• _Request_
Rewrite the entries as a numbered list, leaving out blank lines, starting with the line that contains "will [452, 728]." and going on through the line that contains "pos(1067,117)".

• _Data for this task_
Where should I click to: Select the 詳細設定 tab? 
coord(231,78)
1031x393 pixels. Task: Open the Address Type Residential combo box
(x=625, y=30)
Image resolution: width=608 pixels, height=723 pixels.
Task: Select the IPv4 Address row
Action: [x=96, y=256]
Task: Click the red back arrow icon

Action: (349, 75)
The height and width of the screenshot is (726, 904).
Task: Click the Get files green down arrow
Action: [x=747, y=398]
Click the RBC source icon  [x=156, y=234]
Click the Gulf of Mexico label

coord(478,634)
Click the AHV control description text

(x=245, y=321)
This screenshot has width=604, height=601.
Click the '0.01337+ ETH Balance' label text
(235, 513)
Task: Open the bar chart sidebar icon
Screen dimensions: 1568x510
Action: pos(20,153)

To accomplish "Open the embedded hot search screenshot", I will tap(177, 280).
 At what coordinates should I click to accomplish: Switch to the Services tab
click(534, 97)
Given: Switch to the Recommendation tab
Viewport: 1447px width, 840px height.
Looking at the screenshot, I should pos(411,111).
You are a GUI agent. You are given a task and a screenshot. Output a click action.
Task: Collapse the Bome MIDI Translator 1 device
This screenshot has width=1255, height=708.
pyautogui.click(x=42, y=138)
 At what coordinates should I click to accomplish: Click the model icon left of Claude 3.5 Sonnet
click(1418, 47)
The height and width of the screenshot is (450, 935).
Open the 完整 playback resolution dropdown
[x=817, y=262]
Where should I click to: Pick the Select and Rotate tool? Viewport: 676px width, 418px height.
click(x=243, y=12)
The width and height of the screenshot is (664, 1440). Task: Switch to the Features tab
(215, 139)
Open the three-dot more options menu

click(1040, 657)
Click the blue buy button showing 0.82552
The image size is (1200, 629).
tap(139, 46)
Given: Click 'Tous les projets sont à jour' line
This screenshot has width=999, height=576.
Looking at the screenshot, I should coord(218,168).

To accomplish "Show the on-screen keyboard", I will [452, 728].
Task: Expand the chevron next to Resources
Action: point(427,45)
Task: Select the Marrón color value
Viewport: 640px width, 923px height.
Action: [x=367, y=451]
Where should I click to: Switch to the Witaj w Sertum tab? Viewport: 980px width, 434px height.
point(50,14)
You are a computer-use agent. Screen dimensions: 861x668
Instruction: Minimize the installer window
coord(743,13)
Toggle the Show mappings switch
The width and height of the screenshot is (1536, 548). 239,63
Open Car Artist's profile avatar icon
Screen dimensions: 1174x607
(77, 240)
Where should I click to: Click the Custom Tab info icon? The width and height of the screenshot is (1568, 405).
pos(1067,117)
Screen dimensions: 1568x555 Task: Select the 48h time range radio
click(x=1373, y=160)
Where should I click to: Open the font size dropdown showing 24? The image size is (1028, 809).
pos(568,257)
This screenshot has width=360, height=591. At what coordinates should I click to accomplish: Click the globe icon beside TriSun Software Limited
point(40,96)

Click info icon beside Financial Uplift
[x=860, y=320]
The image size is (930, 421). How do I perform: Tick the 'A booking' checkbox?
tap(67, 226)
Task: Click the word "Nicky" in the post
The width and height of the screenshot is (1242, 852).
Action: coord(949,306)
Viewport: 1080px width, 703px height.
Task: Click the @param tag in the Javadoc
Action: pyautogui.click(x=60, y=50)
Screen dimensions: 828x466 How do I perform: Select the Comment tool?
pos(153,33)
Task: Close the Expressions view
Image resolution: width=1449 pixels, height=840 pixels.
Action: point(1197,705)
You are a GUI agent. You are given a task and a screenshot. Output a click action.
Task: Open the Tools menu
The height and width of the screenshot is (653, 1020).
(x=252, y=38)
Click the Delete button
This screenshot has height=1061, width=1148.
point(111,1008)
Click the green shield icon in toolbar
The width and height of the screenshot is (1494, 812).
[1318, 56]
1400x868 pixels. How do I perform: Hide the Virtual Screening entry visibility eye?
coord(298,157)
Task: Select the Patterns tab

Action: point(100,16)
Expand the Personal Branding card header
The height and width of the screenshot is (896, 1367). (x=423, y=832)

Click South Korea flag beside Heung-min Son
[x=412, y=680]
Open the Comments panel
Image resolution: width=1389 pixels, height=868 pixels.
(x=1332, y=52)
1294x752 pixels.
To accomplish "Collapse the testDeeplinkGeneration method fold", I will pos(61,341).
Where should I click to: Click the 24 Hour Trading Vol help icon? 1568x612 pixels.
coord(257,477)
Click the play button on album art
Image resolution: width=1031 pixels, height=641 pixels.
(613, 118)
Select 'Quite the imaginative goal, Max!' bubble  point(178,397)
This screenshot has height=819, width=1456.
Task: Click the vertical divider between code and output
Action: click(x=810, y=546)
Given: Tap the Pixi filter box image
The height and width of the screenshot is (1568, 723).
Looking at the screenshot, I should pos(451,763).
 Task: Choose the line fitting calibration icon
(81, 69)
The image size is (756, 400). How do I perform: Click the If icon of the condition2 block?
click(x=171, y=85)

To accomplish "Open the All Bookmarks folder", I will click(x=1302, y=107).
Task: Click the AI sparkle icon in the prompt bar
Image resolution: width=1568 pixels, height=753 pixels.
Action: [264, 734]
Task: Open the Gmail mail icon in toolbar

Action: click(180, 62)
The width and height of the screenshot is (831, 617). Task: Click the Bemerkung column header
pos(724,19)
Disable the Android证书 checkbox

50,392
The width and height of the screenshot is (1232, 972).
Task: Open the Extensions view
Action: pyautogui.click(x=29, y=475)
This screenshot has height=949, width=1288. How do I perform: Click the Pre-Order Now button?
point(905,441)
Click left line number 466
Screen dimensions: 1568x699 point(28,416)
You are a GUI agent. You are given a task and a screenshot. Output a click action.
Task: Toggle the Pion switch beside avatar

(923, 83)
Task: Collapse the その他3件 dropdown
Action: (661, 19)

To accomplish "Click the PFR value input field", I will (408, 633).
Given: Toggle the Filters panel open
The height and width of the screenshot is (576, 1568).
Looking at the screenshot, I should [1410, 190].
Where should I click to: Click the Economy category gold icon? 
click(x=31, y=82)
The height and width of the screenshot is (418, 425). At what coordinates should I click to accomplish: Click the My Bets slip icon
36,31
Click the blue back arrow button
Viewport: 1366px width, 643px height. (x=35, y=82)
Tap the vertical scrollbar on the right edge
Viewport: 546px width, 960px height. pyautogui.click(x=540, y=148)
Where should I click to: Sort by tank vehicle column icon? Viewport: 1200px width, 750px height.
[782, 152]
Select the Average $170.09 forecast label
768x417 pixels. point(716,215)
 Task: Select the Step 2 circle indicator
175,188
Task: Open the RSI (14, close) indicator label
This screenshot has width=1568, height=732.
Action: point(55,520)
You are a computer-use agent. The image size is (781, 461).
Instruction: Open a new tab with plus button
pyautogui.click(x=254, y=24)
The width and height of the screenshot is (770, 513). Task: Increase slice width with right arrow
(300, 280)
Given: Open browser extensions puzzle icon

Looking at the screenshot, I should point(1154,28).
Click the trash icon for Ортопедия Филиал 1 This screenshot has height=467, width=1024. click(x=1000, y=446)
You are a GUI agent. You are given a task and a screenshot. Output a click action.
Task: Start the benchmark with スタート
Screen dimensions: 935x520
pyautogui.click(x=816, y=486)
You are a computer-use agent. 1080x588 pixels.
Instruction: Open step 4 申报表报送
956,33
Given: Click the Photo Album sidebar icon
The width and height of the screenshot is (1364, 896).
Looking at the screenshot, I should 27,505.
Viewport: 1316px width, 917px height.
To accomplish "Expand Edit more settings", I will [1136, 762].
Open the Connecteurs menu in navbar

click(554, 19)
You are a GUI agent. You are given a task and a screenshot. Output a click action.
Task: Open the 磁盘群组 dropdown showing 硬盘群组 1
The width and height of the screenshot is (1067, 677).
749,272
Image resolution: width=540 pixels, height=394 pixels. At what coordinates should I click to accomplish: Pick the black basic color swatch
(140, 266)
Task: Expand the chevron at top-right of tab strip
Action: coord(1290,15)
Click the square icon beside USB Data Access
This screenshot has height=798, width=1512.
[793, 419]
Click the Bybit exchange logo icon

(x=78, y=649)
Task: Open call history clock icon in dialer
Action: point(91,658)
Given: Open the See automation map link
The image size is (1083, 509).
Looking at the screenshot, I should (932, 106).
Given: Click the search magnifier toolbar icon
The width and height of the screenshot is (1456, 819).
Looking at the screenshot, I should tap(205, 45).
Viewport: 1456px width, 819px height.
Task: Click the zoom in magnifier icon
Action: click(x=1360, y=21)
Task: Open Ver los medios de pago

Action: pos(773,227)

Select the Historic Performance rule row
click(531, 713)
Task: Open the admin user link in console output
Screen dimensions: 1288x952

• _Solution to this task_
1. To accomplish "Show the on-screen keyboard", I will [452, 728].
2. Task: Expand the chevron next to Resources
3. Action: point(427,45)
4. Task: Select the Marrón color value
5. Viewport: 640px width, 923px height.
6. Action: [x=367, y=451]
7. Where should I click to: Switch to the Witaj w Sertum tab? Viewport: 980px width, 434px height.
8. point(50,14)
9. You are a computer-use agent. Screen dimensions: 861x668
10. Instruction: Minimize the installer window
11. coord(743,13)
12. Toggle the Show mappings switch
13. The width and height of the screenshot is (1536, 548). 239,63
14. Open Car Artist's profile avatar icon
15. Screen dimensions: 1174x607
16. (77, 240)
17. Where should I click to: Click the Custom Tab info icon? The width and height of the screenshot is (1568, 405).
18. pos(1067,117)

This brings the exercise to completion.